Two newly-published patent applications from Microsoft suggest that the company is looking at the use of trusted execution environments, or TEEs, within its blockchain offerings.
According to information gathered from two filings published by the USA Patent and Trademark Office on August 9, a TEE is specified to store “a pre-determined type of blockchain or other security protocol code” in a “validation node.”
With this kind of data, a “TEE attestation” is able to verify participants of the system who possess matching information held within the node. In blockchain, a node is simply a point of connection able to receive, store and send data within the network. How all this might prove to be useful is explained in two ways.
First, a TEE may assist in the establishment of a “consortium blockchain network.” By setting up the first node of the blockchain to store “a pre-determined membership list” among other pieces of information, a TEE attestation could be used to securely onboard members of the “consortium network.”
Second, a TEE may also assist in verifying blockchain transactions on a similar network in which multiple pre-authorized entities must interact.

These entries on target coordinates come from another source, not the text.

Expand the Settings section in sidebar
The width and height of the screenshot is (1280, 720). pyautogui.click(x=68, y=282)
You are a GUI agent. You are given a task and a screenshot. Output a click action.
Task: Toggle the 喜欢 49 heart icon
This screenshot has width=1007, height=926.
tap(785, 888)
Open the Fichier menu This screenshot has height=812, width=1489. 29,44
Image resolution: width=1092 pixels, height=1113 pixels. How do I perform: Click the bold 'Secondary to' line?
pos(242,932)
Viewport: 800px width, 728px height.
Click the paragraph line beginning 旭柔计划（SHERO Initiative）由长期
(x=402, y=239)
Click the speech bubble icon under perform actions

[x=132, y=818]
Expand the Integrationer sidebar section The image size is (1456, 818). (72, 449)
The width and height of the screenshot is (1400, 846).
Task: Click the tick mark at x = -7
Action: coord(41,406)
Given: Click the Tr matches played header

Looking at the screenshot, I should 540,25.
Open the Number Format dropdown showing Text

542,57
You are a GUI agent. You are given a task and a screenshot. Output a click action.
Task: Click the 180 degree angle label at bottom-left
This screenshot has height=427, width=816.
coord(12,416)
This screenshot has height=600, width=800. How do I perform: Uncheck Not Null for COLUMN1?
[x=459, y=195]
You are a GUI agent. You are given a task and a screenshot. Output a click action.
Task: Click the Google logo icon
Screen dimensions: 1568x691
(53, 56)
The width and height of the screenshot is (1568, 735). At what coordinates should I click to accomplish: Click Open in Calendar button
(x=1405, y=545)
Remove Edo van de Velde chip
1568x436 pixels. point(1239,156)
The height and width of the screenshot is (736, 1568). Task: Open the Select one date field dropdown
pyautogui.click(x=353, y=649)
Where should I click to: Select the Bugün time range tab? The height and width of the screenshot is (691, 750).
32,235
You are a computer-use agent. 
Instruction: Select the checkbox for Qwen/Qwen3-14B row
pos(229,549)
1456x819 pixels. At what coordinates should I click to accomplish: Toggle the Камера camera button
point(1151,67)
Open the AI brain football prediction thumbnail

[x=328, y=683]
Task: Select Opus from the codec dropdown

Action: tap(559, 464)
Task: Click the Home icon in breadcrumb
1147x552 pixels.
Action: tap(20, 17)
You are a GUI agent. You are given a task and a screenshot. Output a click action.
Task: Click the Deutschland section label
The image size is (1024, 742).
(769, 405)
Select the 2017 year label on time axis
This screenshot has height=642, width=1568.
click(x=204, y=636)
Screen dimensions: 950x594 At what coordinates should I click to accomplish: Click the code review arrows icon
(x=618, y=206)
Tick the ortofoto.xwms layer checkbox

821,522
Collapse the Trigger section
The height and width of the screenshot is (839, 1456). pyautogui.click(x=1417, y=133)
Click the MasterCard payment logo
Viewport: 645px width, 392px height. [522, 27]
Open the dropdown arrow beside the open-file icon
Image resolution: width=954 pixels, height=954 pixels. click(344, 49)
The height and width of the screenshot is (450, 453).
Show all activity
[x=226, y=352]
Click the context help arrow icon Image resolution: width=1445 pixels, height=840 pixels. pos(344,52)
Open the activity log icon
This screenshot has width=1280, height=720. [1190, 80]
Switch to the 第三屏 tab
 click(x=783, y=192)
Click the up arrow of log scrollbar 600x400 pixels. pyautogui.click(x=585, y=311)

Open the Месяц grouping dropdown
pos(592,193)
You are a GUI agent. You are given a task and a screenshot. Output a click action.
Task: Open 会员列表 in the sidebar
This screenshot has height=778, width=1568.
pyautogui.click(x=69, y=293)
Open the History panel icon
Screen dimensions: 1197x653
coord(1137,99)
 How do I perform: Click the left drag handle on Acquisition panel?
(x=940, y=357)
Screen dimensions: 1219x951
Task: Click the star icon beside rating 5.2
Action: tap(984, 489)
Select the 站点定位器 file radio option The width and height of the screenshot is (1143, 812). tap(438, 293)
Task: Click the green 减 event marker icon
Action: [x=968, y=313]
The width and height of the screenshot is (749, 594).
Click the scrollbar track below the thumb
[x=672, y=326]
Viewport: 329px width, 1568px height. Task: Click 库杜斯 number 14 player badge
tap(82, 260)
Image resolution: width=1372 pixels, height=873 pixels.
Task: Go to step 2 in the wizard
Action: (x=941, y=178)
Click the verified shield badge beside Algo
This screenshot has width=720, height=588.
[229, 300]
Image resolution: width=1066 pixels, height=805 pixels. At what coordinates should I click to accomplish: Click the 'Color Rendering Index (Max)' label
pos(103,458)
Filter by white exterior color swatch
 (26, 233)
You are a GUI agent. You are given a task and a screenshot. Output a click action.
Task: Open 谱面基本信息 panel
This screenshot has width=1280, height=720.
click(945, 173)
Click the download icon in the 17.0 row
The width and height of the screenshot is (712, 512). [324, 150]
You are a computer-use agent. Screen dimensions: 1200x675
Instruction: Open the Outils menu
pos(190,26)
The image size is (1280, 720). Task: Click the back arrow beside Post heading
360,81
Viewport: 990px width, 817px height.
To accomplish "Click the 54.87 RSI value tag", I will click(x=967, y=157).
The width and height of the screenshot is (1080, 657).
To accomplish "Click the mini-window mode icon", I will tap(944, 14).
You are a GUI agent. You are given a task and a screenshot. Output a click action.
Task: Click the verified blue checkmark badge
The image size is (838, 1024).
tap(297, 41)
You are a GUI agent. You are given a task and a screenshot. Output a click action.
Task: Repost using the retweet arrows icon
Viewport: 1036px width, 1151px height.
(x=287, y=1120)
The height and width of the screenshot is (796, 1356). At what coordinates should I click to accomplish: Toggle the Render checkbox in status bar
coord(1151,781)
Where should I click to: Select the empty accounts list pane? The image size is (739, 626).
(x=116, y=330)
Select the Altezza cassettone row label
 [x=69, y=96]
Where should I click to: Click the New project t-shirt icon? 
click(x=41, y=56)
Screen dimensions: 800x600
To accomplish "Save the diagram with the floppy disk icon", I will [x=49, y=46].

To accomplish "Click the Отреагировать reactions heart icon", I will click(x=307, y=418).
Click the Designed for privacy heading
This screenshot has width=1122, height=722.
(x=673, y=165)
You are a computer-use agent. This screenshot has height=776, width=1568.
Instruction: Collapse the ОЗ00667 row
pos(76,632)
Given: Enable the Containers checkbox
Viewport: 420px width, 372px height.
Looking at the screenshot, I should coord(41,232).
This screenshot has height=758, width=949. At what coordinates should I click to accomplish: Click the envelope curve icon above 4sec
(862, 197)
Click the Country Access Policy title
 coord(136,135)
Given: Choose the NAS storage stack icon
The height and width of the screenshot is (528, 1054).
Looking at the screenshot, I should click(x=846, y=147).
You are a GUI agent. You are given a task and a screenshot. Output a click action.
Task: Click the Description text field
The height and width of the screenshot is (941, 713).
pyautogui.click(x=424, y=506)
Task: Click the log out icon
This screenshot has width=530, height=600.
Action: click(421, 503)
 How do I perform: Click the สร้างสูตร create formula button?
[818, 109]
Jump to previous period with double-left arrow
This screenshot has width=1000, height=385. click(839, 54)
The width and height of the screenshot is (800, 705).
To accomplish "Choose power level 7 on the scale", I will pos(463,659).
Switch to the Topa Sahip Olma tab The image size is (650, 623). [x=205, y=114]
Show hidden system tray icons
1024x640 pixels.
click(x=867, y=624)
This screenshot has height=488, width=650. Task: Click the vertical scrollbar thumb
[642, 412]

For example, using this process of attestation through programmed TEEs once more, certain encrypted transactions on the network could be processed and confirmed “directly” to the official state of the blockchain without any need for decryption.
Both applications also give mention to the process of TEE attestation in context of a “Confidential Consortium (COCO) Blockchain framework” which would potentially allow more complex systems of verification requiring the consensus of a multiplicity of validation nodes.